Personal information
- Full name: Daniel Christiaan Schrijvers
- Date of birth: 18 September 1941
- Place of birth: Breda, Netherlands
- Date of death: 2 August 2018 (aged 76)
- Position: Defender

Senior career*
- Years: Team / Apps / (Gls)
- 1960–1963: NAC Breda / 90 / (11)
- 1963–1965: DWS / 77 / (3)
- 1965–1970: PSV / 134 / (12)
- 1970–1975: NAC Breda / 52 / (6)
- Total:  / 353 / (32)

International career
- 1962–1967: Netherlands / 22 / (1)

= Daan Schrijvers =

Dutch footballer

Daniel Christiaan Schijvers (18 September 1941 – 2 August 2018) was a Dutch footballer who played as a defender in his native Netherlands. He was also capped for the Netherlands national team 22 times.

==Club career==
Born in Breda, Schrijvers started and finished his career at hometown club NAC, making his debut in 1960 and playing 169 games for the club.

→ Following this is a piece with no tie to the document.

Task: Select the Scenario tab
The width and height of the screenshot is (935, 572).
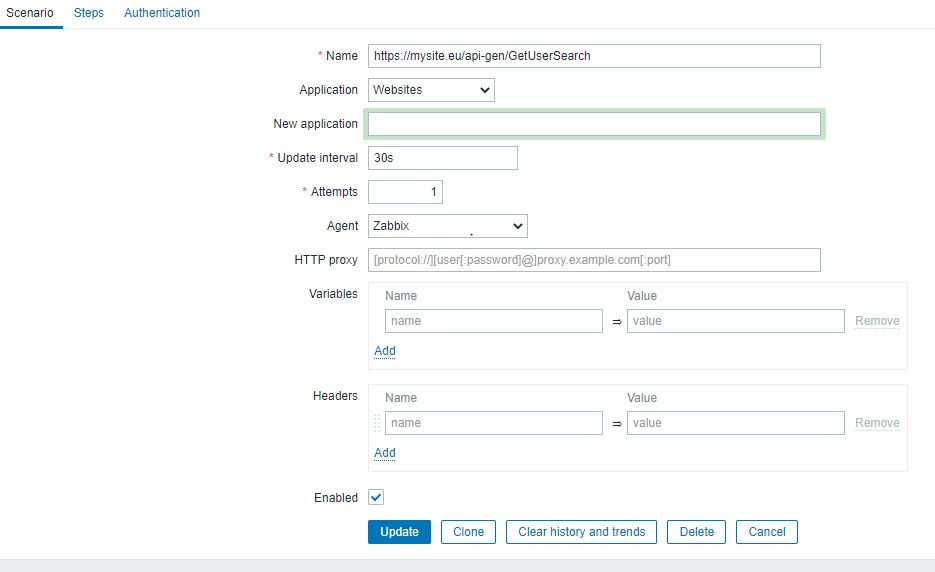Action: pyautogui.click(x=30, y=13)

He also played for DWS with whom he won the league before joining PSV in 1965. He played 134 matches for the Eindhovenaren before returning to NAC in 1970.

==International career==
Schrijvers made his debut for the Netherlands national team in a September 1962 friendly match against the Netherlands Antilles and earned a total of 22 caps, scoring one goal. His final international was a September 1966 friendly against Austria. He became skipper of the national team in 1964.